-- TAREFA A REALIZAR --
Apresente a continuação do texto abaixo sobre a trajetória de vida do atacante Flávio Caça-Rato, começando logo após a última frase exibida.

-- TRECHO DE ORIGEM --

* * * * *

Ídolo do Santa Cruz e atual jogador do Atlético Itapemirim, Flávio Caça-Rato venceu duas vezes a morte para realizar o sonho de jogar futebol

Flávio Caça-Rato pode encher o peito para afirmar que venceu na vida. Ou, como ele mesmo diz, “sobreviveu”.

O folclórico atacante, que hoje defende o Atlético Itapemirim no Capixabão, driblou a morte duas vezes antes de realizar o sonho de jogar profissionalmente no Santa Cruz, onde virou ídolo depois de ser bicampeão pernambucano e fazer o gol do título da Série C do Brasileiro de 2013.

A primeira vez que ele viu a morte de perto foi aos oito anos, vítima do próprio pai, João Augusto, alcoólatra, que chegou em casa embriagado e começou a bater na filha Fabiana, até que o caçula Flávio tentou impedir.

Revoltado com a intervenção, João Augusto tentou enforcar o filho, pendurando Flávio com um lençol. Fabiana correu para a rua e pediu ajuda a um tio, que conseguiu evitar o pior.

“Meu pai não aceitou a separação da minha mãe. Ele deixou a bebida tomar conta dele. Toda vez que bebia, queria descontar em mim e na minha irmã (ele também tem um irmão chamado Fábio). Nessa situação ele tentou me enforcar, mas Deus colocou meu tio na hora certa e ele conseguiu me salvar. Depois, minha mãe levou a gente para morar com ela. É uma situação ruim, difícil, mas Deus sabe de todas as coisas”, lembra Caça-Rato, hoje com 32 anos.

Na segunda vez que driblou a morte, em 2010, o atacante foi a uma festa no bairro Campina do Barreto, na periferia do Recife (PE). Depois de uma discussão, ele levou dois tiros, um nas costas e o outro na perna direita.

“Nasci de novo! O doutor se surpreendeu quando viu o buraco da bala que atingiu as costas (ele poderia ter ficado tetraplégico), mas a bala ‘varou’ (atravessou) meu corpo e no outro dia eu fui liberado. Fiquei dois meses me recuperando”, lembra o atacante, que na época defendia a Cabense/PE.

* * * * *

-- CONTEÚDO DOS DADOS --
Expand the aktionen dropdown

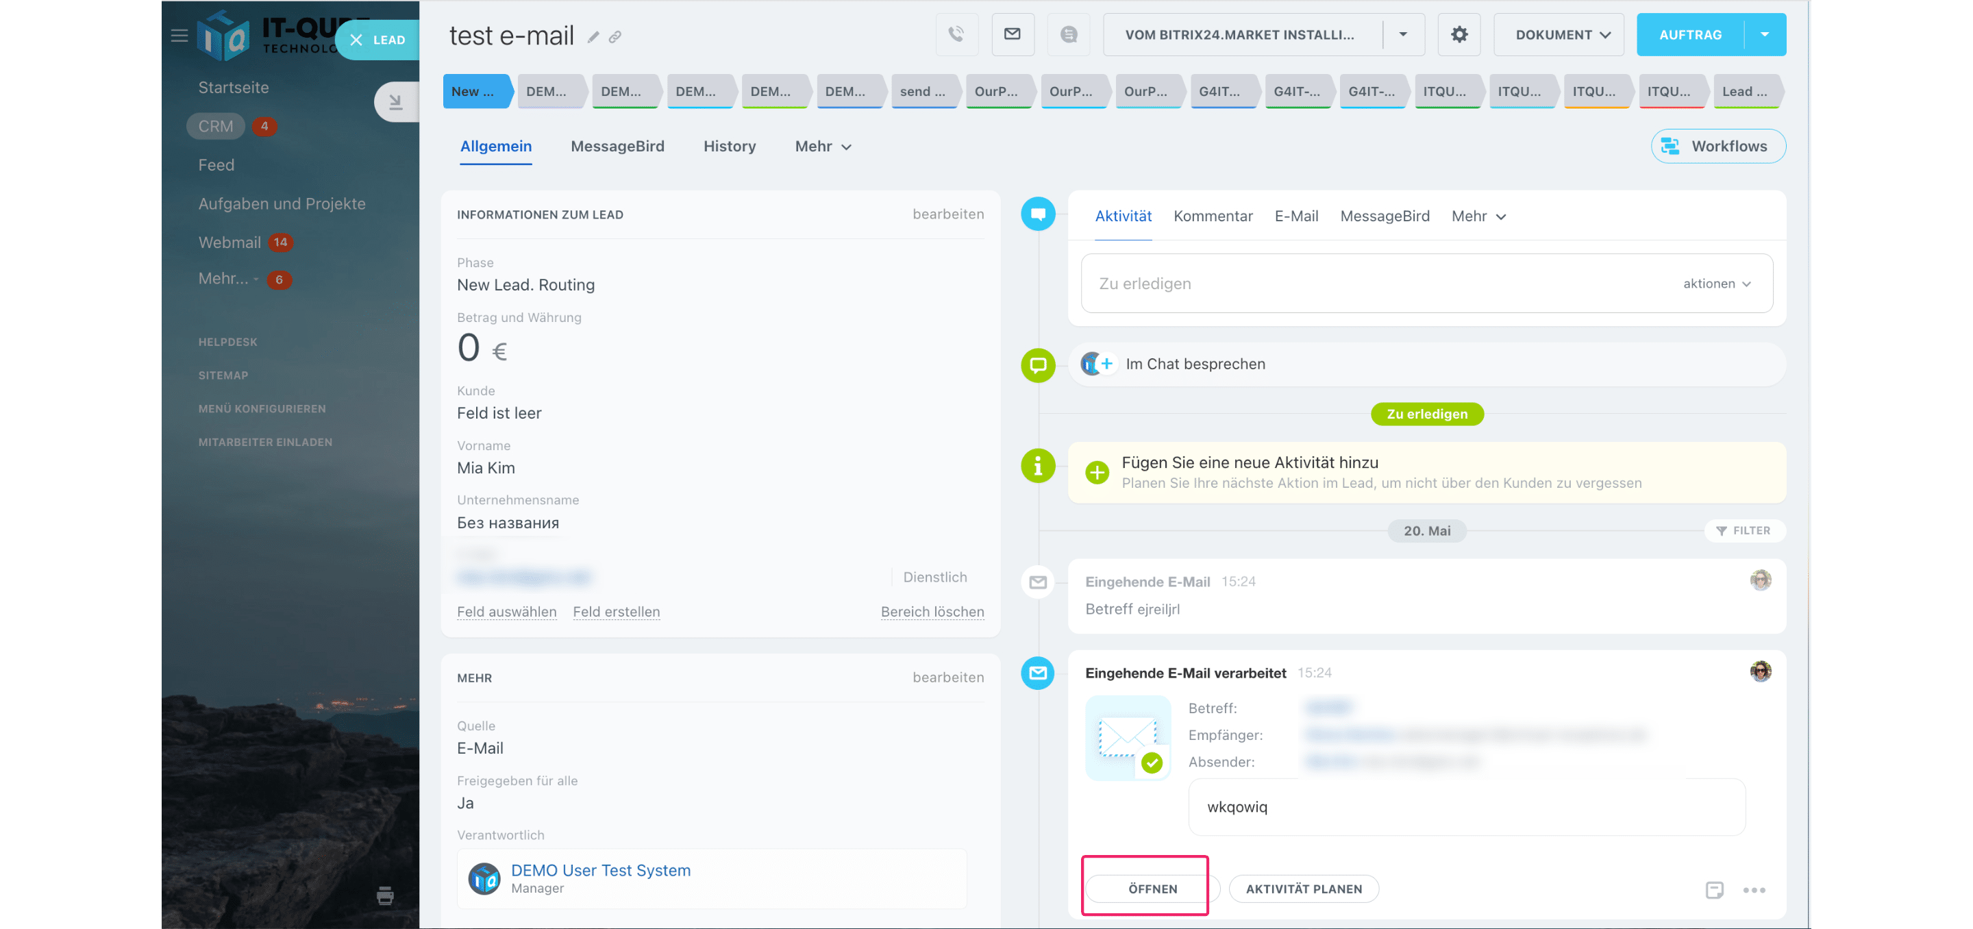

* * * * *

-- RESPOSTA À TAREFA --
Hoje, Flávio Caça-Rato tem orgulho da sua própria história: “Só de realizar os seus sonhos, você já é um vencedor. Nem todo mundo consegue trabalhar na profissão que gosta. Eu sou um vencedor por ter saído de comunidade, conseguir jogar futebol, ter feito uma história e ser conhecido não só no Brasil, mas fora também. Então, para mim, eu sou vencedor e sobrevivente também (risos)”.

Você escapou da morte duas vezes. A primeira envolveu uma questão de família. O que aconteceu?

Flávio Caça-Rato — Uma foi meu pai, que não aceitou a separação da minha mãe. Ele deixou a bebida tomar conta dele. Toda vez que ele bebia, ele queria descontar em mim e na minha irmã (Fabiana). Nessa situação ele tentou me enforcar, mas Deus colocou meu tio na hora certa e ele conseguiu me salvar. Depois minha mãe levou a gente para morar com ela. É uma situação ruim, difícil, mas Deus sabe de todas as coisas. A gente às vezes tem que passar por uma situação dessas para depois, lá na frente, saber valorizar o que Ele vai proporcionar para você.

Ter encarado a morte de perto por duas vezes mudou a sua forma de enxergar a vida?

Com certeza. O que eu tento passar para os meus filhos é totalmente diferente. Não foi porque eu não tive amor de pai que eu não vou fazer diferente com meus filhos (Flávio, 8 anos, Miguel, 6, e Fabrício, 3). É isso que eu faço, também dentro de campo, pela minha família.

O que aconteceu naquela festa de 2010?

Eu estava em casa e meu amigo ligou. Minha mãe e minha irmã falaram para eu não ir, mas não dei ouvido. Essa pessoa me estranhou. Ele falou que não era para eu estar lá e me empurrou. Como eu era cabeça quente e não levava desaforo para casa, fui para cima dele e a gente bateu boca. Quando eu estava indo para casa, ele deu dois disparos em mim. Eu era casado e minha mulher (Daiana dos Santos) estava grávida.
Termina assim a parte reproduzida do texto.